The abolition of feudalism came as a boon to the peasantry. If it inflicted much hardship on the samurai, who formed the bulk of the military class, while the verdict as to its results in other cases depended on the conclusion to be reached after balancing the gain and loss attending its operation, to the farmers it was a veritable blessing. Its full significance was, however, not felt until after the lapse of several years.

Under the feudal system the position of the farmer varied to some extent according to locality. In Satsuma, for instance, besides the ordinary farming class, there were samurai farmers. Again, in certain parts of the province of Mito, and elsewhere, there was a special class of yeoman farmers who enjoyed some of the privileges of the samurai. But throughout the country generally the bulk of the agricultural class consisted of peasant farmers, who, while cultivating their land on conditions similar to what is known in Europe as the métayage system, were in many respects little better than serfs. The peasant farmer could not leave his holding, and go elsewhere, as he pleased; nor could he dispose of his interest in it, though by means of mortgages it was possible to evade the law in this respect. To the frequent call for forced labour he was obliged to respond. He was subject to restrictions in regard to the crops to be cultivated, and their rotation, while in the disposal of his produce he was hampered by the interference of clan guilds. The farmer had also to bear the expense and risk of conveying the tax-produce of his land to the receiving stations, besides being obliged to deliver on each occasion an extra amount to cover the loss supposed to occur in its transportation. On the other hand, though under the feudal form of land tenure he was tied to the soil and transferable with it when it changed hands, he was practically free from disturbance in his holding so long as he paid his rent, which took the form of a share of the produce of the land, and other imposts exacted from time to time by feudal bailiffs. Fixity of tenure, therefore, he certainly enjoyed; and, looking at the peculiar nature of his association with the feudal landlord, it seems questionable whether his rights in the land he cultivated may not be regarded as having much of the character of ownership. Holdings, it may be added, descended from father to son, or, failing direct heirs, in the same family, the right of adoption being, of course, recognized.

The interests of the peasantry were affected in many ways by the abolition of the feudal system. The abrupt change in the position of the cultivator caused by the disappearance of his feudal landlord opened up the whole question of land tenure and land taxation, not only as it affected the peasant cultivator, but in its bearing on the occupiers of all agricultural land throughout the country, as well as other land not included in this category. To enable the Government to cope with a task of this magnitude, and at the same time to carry out their declared aims in the direction of uniformity of administration, far-reaching legislation was necessary.

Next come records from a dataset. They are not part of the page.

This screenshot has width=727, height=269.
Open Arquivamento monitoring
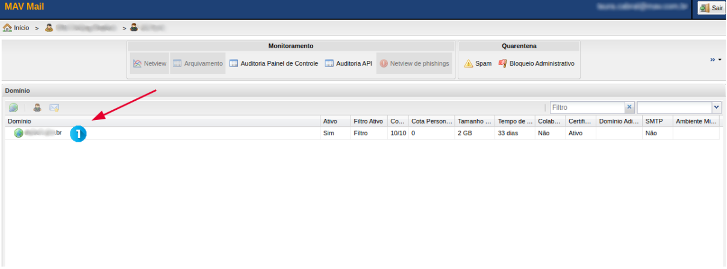tap(198, 63)
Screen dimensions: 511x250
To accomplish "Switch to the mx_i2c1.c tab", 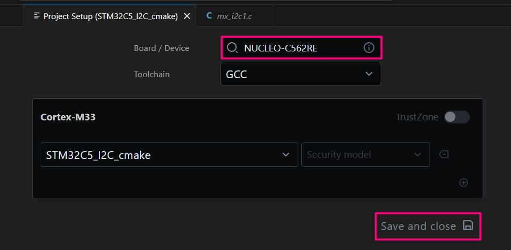I will [x=234, y=16].
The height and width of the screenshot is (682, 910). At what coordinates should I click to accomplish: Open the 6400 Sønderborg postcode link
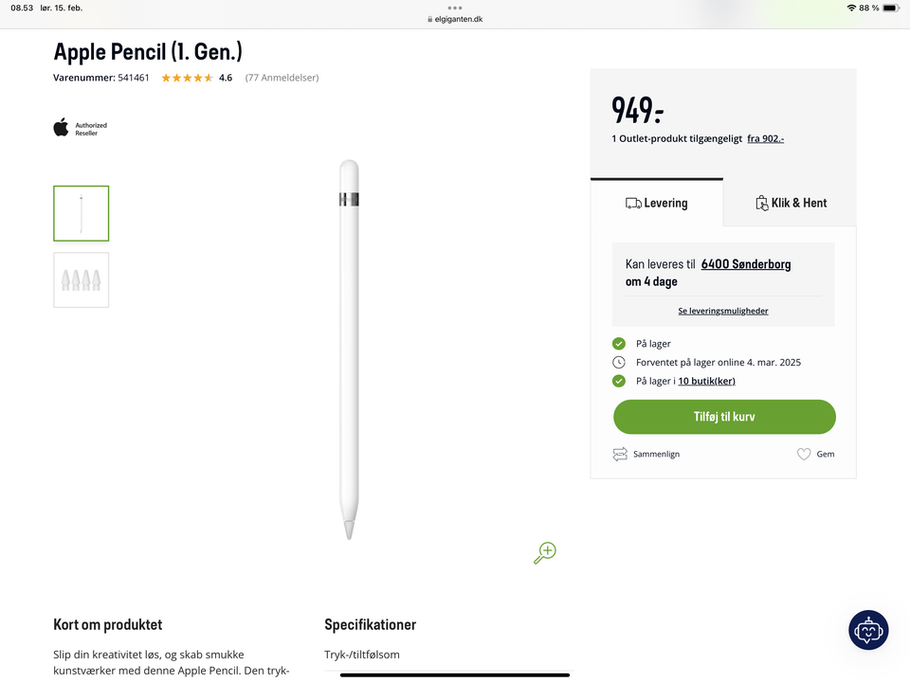point(746,264)
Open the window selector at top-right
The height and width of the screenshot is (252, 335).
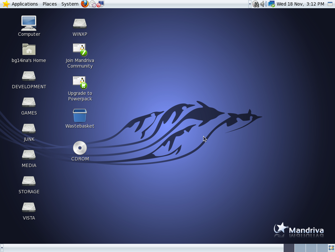(330, 4)
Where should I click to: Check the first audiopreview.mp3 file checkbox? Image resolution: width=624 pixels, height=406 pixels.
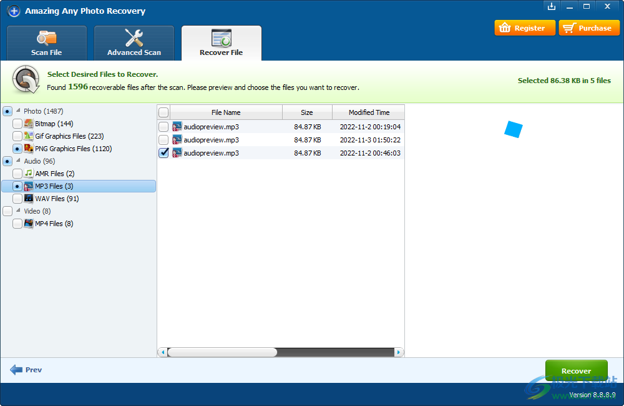(163, 127)
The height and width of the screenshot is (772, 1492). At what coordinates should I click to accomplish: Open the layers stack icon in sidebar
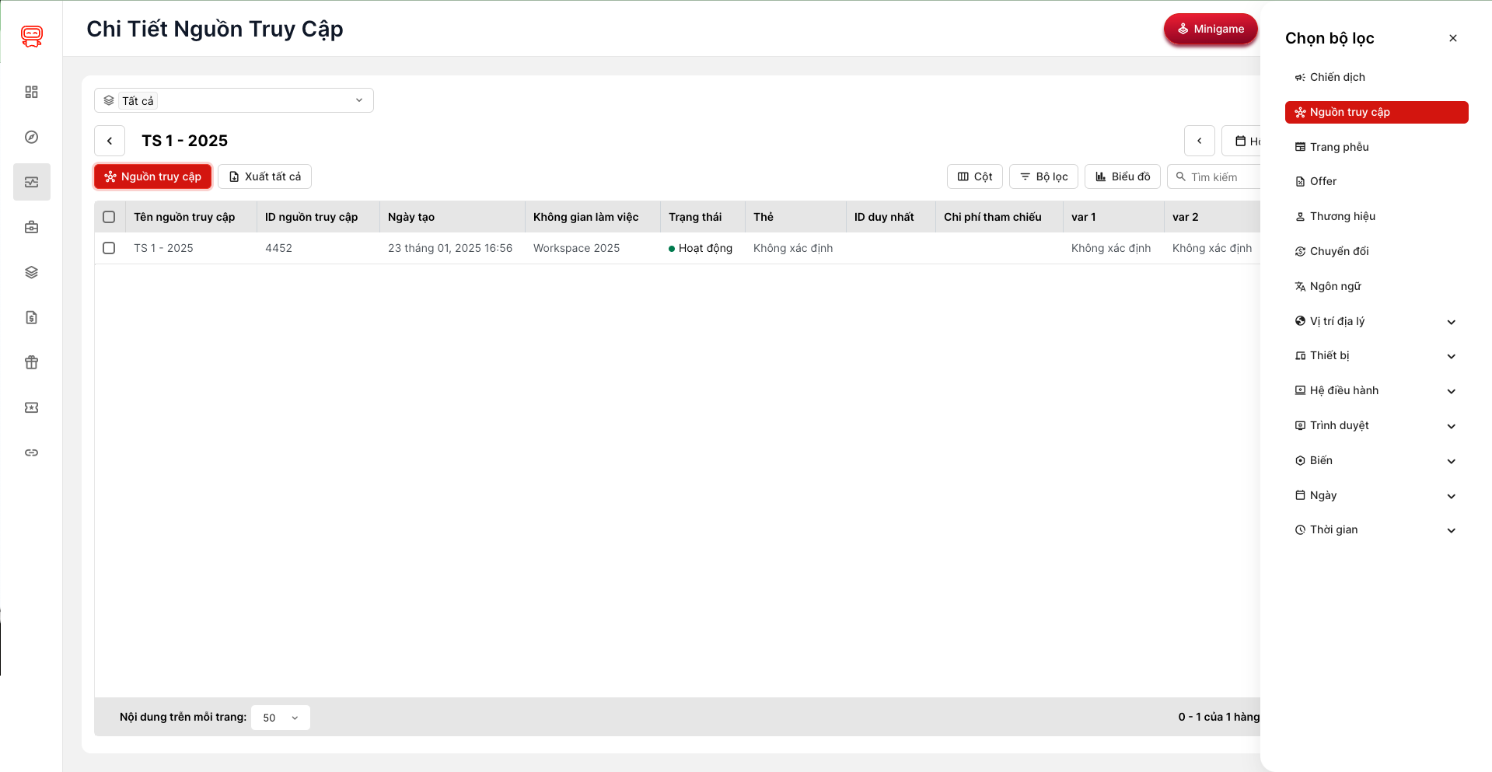point(31,272)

In view of the singular character of the feudal tenure we have described, under which landlord and tenant were associated in a kind of joint ownership, it might have been supposed that advantage would be taken of the opportunity offered by the surrender of fiefs to place the question of land tenure on a clear footing by defining accurately the position of the people, and more especially the cultivators, with regard to the land. This, however, was not done. No Decree affecting the broad issue raised by the abolition of the feudal system was promulgated. It was only by degrees that the intentions of the Government became apparent. Step by step the policy in view was manifested by the removal of the various restrictions which had curtailed the tenants’ rights, until at length it became clear that, while retaining the theory that the ownership of all land was vested as of right in the Crown, the intention was that each occupier of land should become virtually the proprietor of his holding.

One of the first acts of the Government at the end of the civil war had been to place all land as far as possible on a common footing, the earliest step in this direction being taken in the spring of 1869. It was then enacted that all land held in grant from previous governments should be liable to taxation. This measure affected all grantees of land, the yashikis, or feudal residences of the territorial nobility in Yedo, coming under the new rule. The ground covered by these yashikis, some of which were extensive, forming separate parks in the neighbourhood of the castle and in other quarters of the city, had originally, like other grants of land, been handed over in free gift, neither rent nor land-tax being paid.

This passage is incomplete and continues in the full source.